**HOW TO COMPLETE THIS TASK**
Reproduce the whole listing exactly.

**INFORMATION**
▬▬▬▬▬▬▬▬▬▬

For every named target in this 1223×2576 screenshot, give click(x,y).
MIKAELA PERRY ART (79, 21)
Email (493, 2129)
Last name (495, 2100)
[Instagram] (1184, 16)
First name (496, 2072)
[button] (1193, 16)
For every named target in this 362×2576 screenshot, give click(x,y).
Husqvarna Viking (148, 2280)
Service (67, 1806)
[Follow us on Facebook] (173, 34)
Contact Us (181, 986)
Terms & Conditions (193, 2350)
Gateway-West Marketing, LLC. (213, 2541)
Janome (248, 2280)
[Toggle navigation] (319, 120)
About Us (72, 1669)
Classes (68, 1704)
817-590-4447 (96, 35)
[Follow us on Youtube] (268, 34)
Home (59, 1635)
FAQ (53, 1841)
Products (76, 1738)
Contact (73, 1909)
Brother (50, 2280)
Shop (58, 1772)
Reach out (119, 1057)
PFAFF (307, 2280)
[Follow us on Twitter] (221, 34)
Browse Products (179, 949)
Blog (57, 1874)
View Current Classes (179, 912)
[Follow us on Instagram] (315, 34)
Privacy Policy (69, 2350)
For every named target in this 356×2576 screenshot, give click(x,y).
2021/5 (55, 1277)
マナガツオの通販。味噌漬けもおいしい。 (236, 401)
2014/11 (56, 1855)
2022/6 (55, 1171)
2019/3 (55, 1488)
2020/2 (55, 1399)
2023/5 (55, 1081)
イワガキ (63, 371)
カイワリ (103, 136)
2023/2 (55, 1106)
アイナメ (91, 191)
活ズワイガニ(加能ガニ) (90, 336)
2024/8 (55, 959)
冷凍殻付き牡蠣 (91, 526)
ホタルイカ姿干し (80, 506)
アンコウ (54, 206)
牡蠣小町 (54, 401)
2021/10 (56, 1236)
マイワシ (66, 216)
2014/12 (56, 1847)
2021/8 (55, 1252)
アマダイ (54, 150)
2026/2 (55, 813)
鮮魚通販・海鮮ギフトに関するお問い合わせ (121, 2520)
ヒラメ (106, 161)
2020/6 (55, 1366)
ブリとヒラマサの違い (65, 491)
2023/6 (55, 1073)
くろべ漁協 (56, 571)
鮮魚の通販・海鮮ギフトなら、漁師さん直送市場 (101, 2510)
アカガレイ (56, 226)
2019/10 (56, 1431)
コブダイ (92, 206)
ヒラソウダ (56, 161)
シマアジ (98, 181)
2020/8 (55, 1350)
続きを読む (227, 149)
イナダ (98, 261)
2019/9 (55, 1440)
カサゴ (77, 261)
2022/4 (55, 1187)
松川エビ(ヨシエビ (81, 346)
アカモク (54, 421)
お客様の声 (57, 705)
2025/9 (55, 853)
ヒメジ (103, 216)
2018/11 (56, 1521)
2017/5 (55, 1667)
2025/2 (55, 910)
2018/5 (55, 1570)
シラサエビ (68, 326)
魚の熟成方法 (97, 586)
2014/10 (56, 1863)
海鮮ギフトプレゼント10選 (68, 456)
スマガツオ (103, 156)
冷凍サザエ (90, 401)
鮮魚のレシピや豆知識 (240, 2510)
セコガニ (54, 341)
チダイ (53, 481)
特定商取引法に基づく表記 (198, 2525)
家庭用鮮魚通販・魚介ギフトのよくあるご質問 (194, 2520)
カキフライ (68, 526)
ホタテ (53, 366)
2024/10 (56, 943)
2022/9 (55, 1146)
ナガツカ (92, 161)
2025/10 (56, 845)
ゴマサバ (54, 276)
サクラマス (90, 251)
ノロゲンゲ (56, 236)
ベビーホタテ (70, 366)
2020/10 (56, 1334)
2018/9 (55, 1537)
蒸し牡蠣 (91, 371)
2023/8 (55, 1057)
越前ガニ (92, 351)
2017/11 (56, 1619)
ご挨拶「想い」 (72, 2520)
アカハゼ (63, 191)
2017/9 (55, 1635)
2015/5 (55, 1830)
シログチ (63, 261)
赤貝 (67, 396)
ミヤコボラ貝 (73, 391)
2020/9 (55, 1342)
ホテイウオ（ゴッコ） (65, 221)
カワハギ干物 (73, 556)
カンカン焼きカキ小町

▬▬▬▬▬▬▬▬▬▬

**SOLUTION FOR THIS EXERCISE**
For every named target in this 1223×2576 screenshot, give click(x,y).
MIKAELA PERRY ART (79, 21)
Email (493, 2129)
Last name (495, 2100)
[Instagram] (1184, 16)
First name (496, 2072)
[button] (1193, 16)
For every named target in this 362×2576 screenshot, give click(x,y).
Husqvarna Viking (148, 2280)
Service (67, 1806)
[Follow us on Facebook] (173, 34)
Contact Us (181, 986)
Terms & Conditions (193, 2350)
Gateway-West Marketing, LLC. (213, 2541)
Janome (248, 2280)
[Toggle navigation] (319, 120)
About Us (72, 1669)
Classes (68, 1704)
817-590-4447 (96, 35)
[Follow us on Youtube] (268, 34)
Home (59, 1635)
FAQ (53, 1841)
Products (76, 1738)
Contact (73, 1909)
Brother (50, 2280)
Shop (58, 1772)
Reach out (119, 1057)
PFAFF (307, 2280)
[Follow us on Twitter] (221, 34)
Browse Products (179, 949)
Blog (57, 1874)
View Current Classes (179, 912)
[Follow us on Instagram] (315, 34)
Privacy Policy (69, 2350)
For every named target in this 356×2576 screenshot, give click(x,y).
2021/5 (55, 1277)
マナガツオの通販。味噌漬けもおいしい。 (236, 401)
2014/11 (56, 1855)
2022/6 (55, 1171)
2019/3 (55, 1488)
2020/2 (55, 1399)
2023/5 (55, 1081)
イワガキ (63, 371)
カイワリ (103, 136)
2023/2 (55, 1106)
アイナメ (91, 191)
活ズワイガニ(加能ガニ) (90, 336)
2024/8 (55, 959)
冷凍殻付き牡蠣 (91, 526)
ホタルイカ姿干し (80, 506)
アンコウ (54, 206)
牡蠣小町 (54, 401)
2021/10 (56, 1236)
マイワシ (66, 216)
2014/12 (56, 1847)
2021/8 (55, 1252)
アマダイ (54, 150)
2026/2 (55, 813)
鮮魚通販・海鮮ギフトに関するお問い合わせ (121, 2520)
ヒラメ (106, 161)
2020/6 (55, 1366)
ブリとヒラマサの違い (65, 491)
2023/6 (55, 1073)
くろべ漁協 (56, 571)
鮮魚の通販・海鮮ギフトなら、漁師さん直送市場 (101, 2510)
アカガレイ (56, 226)
2019/10 (56, 1431)
コブダイ (92, 206)
ヒラソウダ (56, 161)
シマアジ (98, 181)
2020/8 (55, 1350)
続きを読む (227, 149)
イナダ (98, 261)
2019/9 (55, 1440)
カサゴ (77, 261)
2022/4 (55, 1187)
松川エビ(ヨシエビ (81, 346)
アカモク (54, 421)
お客様の声 (57, 705)
2025/9 (55, 853)
ヒメジ (103, 216)
2018/11 (56, 1521)
2017/5 (55, 1667)
2025/2 (55, 910)
2018/5 (55, 1570)
シラサエビ (68, 326)
魚の熟成方法 (97, 586)
2014/10 (56, 1863)
海鮮ギフトプレゼント10選 (68, 456)
スマガツオ (103, 156)
冷凍サザエ (90, 401)
鮮魚のレシピや豆知識 (240, 2510)
セコガニ (54, 341)
チダイ (53, 481)
特定商取引法に基づく表記 (198, 2525)
家庭用鮮魚通販・魚介ギフトのよくあるご質問 (194, 2520)
カキフライ (68, 526)
ホタテ (53, 366)
2024/10 (56, 943)
2022/9 (55, 1146)
ナガツカ (92, 161)
2025/10 (56, 845)
ゴマサバ (54, 276)
サクラマス (90, 251)
ノロゲンゲ (56, 236)
ベビーホタテ (70, 366)
2020/10 (56, 1334)
2018/9 (55, 1537)
蒸し牡蠣 (91, 371)
2023/8 (55, 1057)
越前ガニ (92, 351)
2017/11 (56, 1619)
ご挨拶「想い」 (72, 2520)
アカハゼ (63, 191)
2017/9 (55, 1635)
2015/5 (55, 1830)
シログチ (63, 261)
赤貝 (67, 396)
ミヤコボラ貝 (73, 391)
2020/9 (55, 1342)
ホテイウオ（ゴッコ） (65, 221)
カワハギ干物 (73, 556)
カンカン焼きカキ小町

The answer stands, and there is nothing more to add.